Home Cooking Recipes
home cooking recipes                                            home cooking recipes
Quick & Easy
By Beverly Barbour


Which do you want to get rid of the most...the holiday residue in the kitchen or the pounds left in storage on the body? It's a tough choice but with careful cooking you can get rid of both simultaneously.

If you have leftover cake or cookies do as your grandmother did and turn them into a relatively low-calorie dessert by breaking the cake or cookies into pieces, mixing it with torn up white bread or rolls, and covering the mixture with low-fat milk. When your oven is on for other cooking, bake pudding until it appears to have set (about one hour at 350 F.). The cake or cookies and bread will have absorbed the milk, softened and swelled from the steam. The stale food turns into a pudding so good that guests often ask for the recipe. The dessert is lower in calories than most desserts and a good way to utilize baked goods that have either gotten a bit stale or that you are tired of.

The following recipes have 30% or fewer calories from fat and they can be made to utilize leftovers. They are adapted from Great Taste,Low Fat a series of books that came out a few years ago from Time-Life Books.


1. Mash some of the vegetables in the soup against the side of the pot with a fork, leaving the rest chunky. Or puree some of the vegetables (along with some of the liquid) in a food processor or blender and then stir the puree back into the soup.
2. For a cream soup, without any cream or thickening, transfer all of the soup - in batches - to a food processor or blender, then reheat.
3. Make low-fat dumplings from scratch or with a mix and cook on top of the soup.

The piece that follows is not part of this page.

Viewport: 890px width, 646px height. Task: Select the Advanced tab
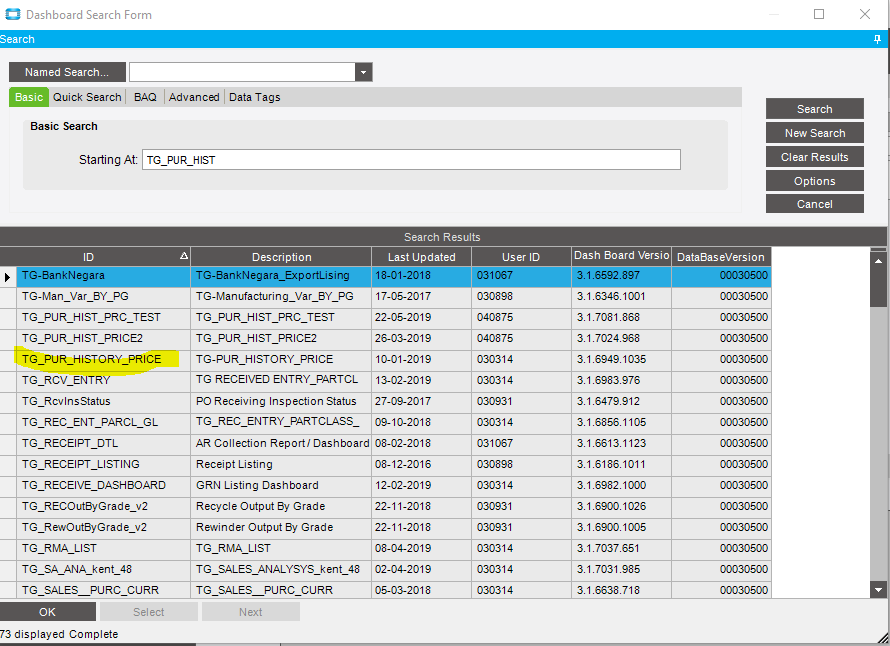[x=194, y=97]
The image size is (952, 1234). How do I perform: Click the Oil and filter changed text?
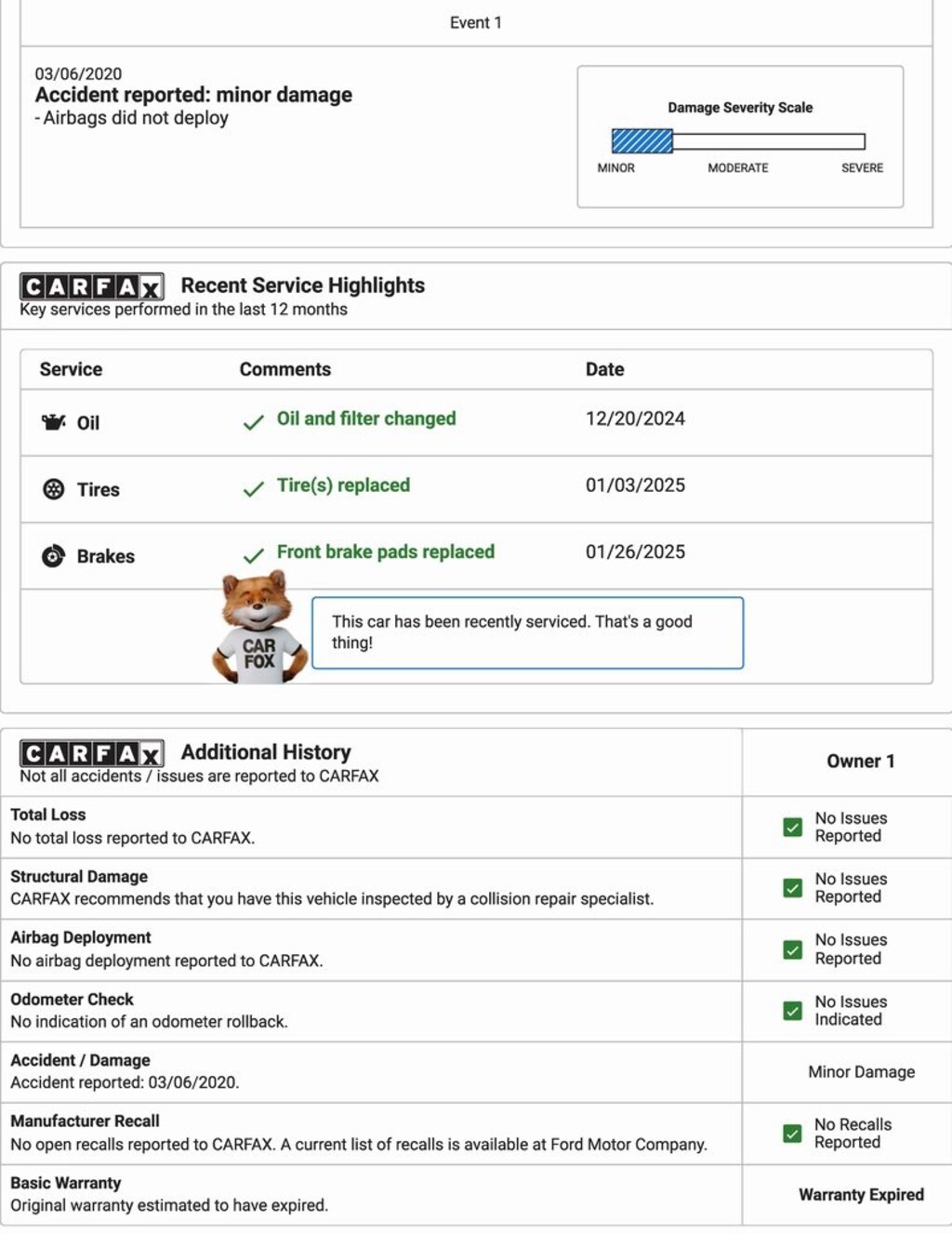point(366,418)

1. Vinaigrette. The classic vinaigrette is three parts oil to one part vinegar. By using a milder vinegar such as rice vinegar, you can reduce the amount of oil to suit your taste.
2. Mayonnaise-based. Use reduced fat mayonnaise, part-skim ricotta cheese, low-fat cottage cheese (pureed), buttermilk, reduced-fat cottage cheese (pureed), light sour cream and/or low-fat ricotta (ricotta).
3. Mashed or pureed vegetables, such as potatoes or roasted bell peppers, give some dressings, full-bodied texture.
4. Honey, mustard, chutney and chili sauce will all help thicken dressings.
5. Make the dressings so flavorful with herbs, spices, fat-free condiments that you don't miss the fat.

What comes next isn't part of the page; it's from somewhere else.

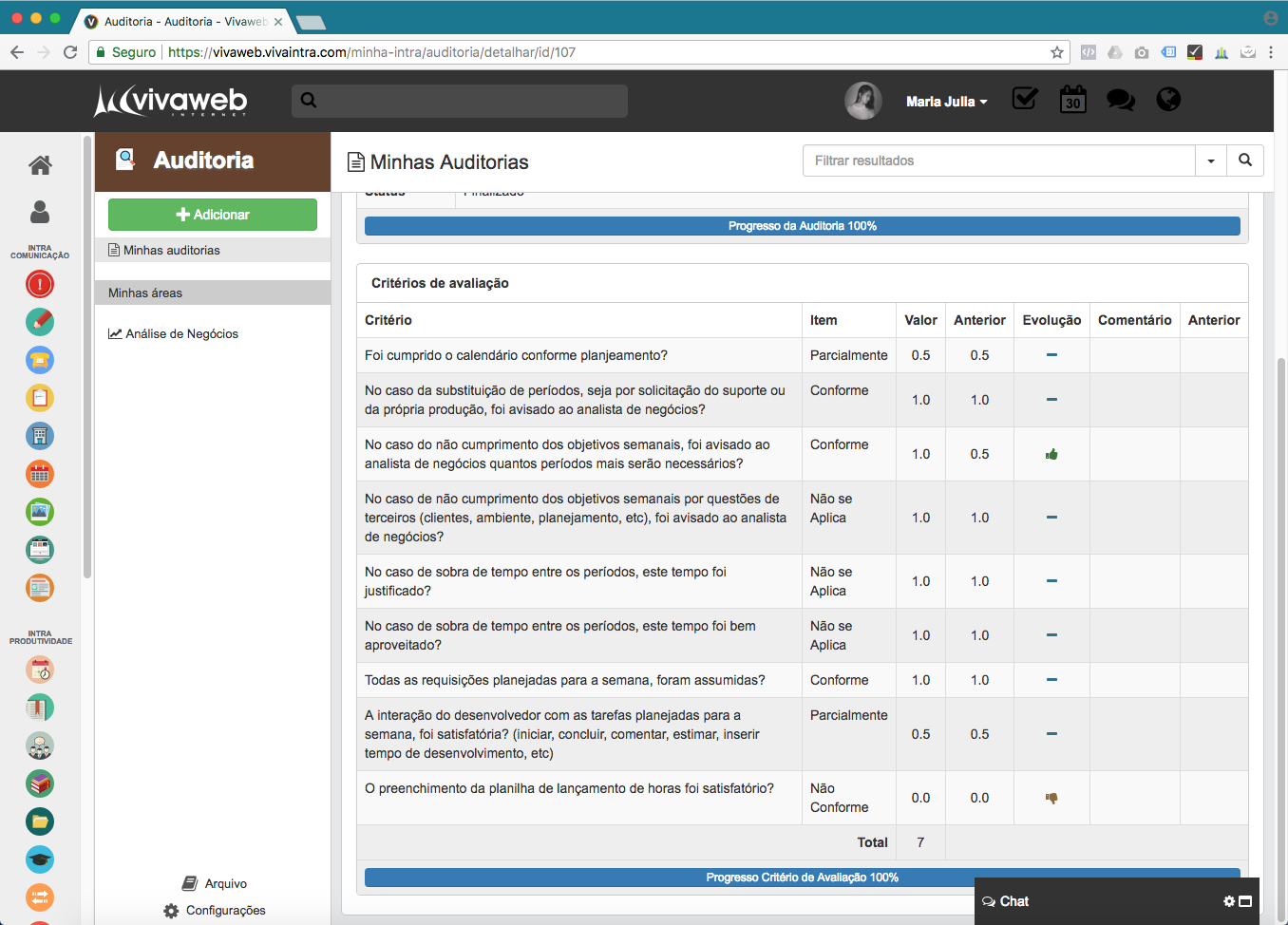Click the green Adicionar button

[x=213, y=215]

Leftover turkey or chicken breast can be used, or poach the breasts for this meal-in-a-salad. And, remember potatoes are not fattening. Replace watercress with sprouts or Bibb lettuce, if you prefer.

1 pound small red potatoes, quartered (or leftover cooked potatoes), cooked
1 cup chicken broth (from can, bouillon cube, or cooking the bones)
l/4 teaspoon dried rosemary, crumbled
1 cup cooked turkey or chicken, or more
2 bunches watercress with tough stems removed
4 tomatoes
l/4 cup fresh lime juice or 3 tablespoons lemon juice
1 tablespoon olive oil
1/2 teaspoon salt
1/3 cup diced avocado

If raw chicken or turkey is used, bring chicken broth and rosemary to a boil over medium heat. Reduce to simmer, add the uncooked chicken and cook 10 minutes. Remove chicken and save the broth for another use. Cut breast into l/2-inch slices. Toss potatoes with watercress. Cut 2 of the tomatoes into 6 wedges each and add to potatoes. Combine lime juice, oil and salt. Finely chop the 2 remaining tomatoes and add to lime mixture. Pour all but l/4 cup of the tomato dressing over the mixture in the bowl, add the chicken and toss. When serving, drizzle the reserved tomato dressing over salad, sprinkle with avocado and serve warm, at room temperature or chilled. Makes 4 servings.

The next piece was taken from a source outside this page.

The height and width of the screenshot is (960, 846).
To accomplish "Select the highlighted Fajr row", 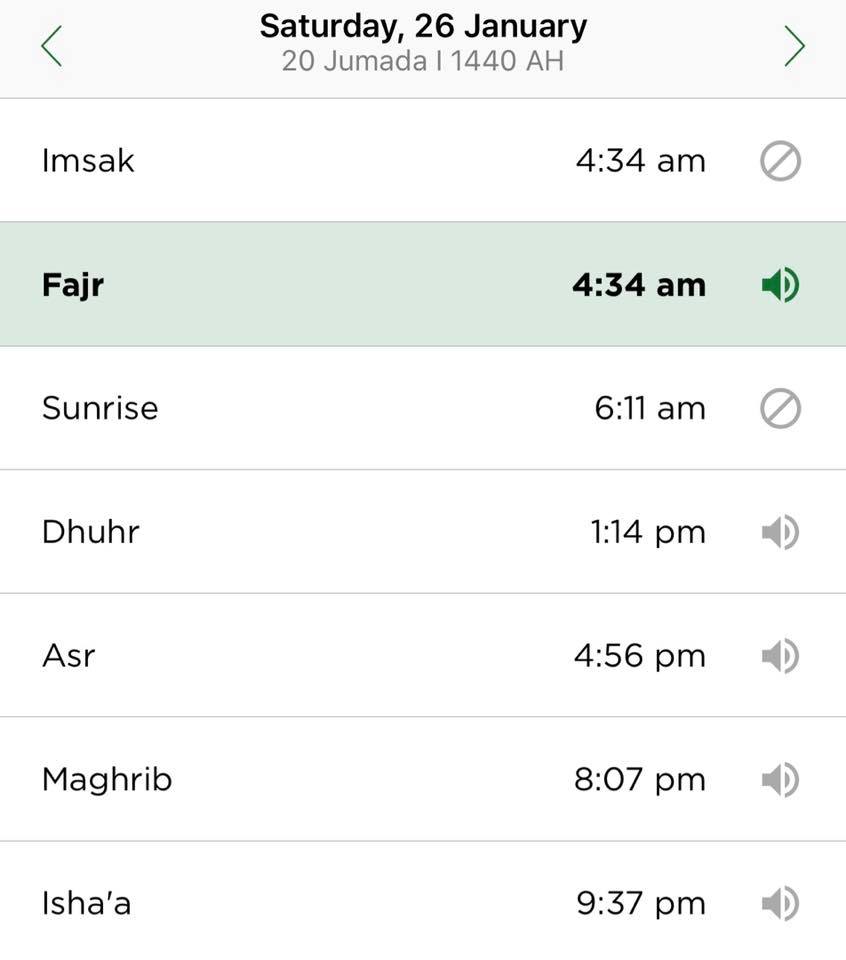I will coord(423,284).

Fresh or leftover roast beef can be used and if you have leftover cabbage salad it can replace the sugar, lemon juice and cabbage called for in the recipe. Leftover cooked carrots and parsnips can be used, or other cooked vegetables, substituted. If you don't have a parsnip, add another carrot.

2 cans stewed tomatoes
1 cup chicken broth
2 tablespoons fresh lemon juice
2 teaspoons sugar
1 teaspoon salt
3 cloves garlic, minced
1 pound cabbage, shredded
1 pound beef, cut into l/2-inch chunks
1 medium onion, diced
2 carrots, halved lengthwise and thinly sliced
1 parsnip, peeled, halved lengthwise and thinly sliced
1 cup snipped dill
2 tablespoons reduced-fat sour cream

Combine tomatoes, broth, lemon juice, sugar, salt, garlic and 2 cups of water, stirring until well combined. Add cabbage, beef, onion, carrots, parsnip and 3/4 cup of the dill. Cover and cook until cabbage and beef are tender. Serve topped with sour cream and remaining dill. Makes 4 servings.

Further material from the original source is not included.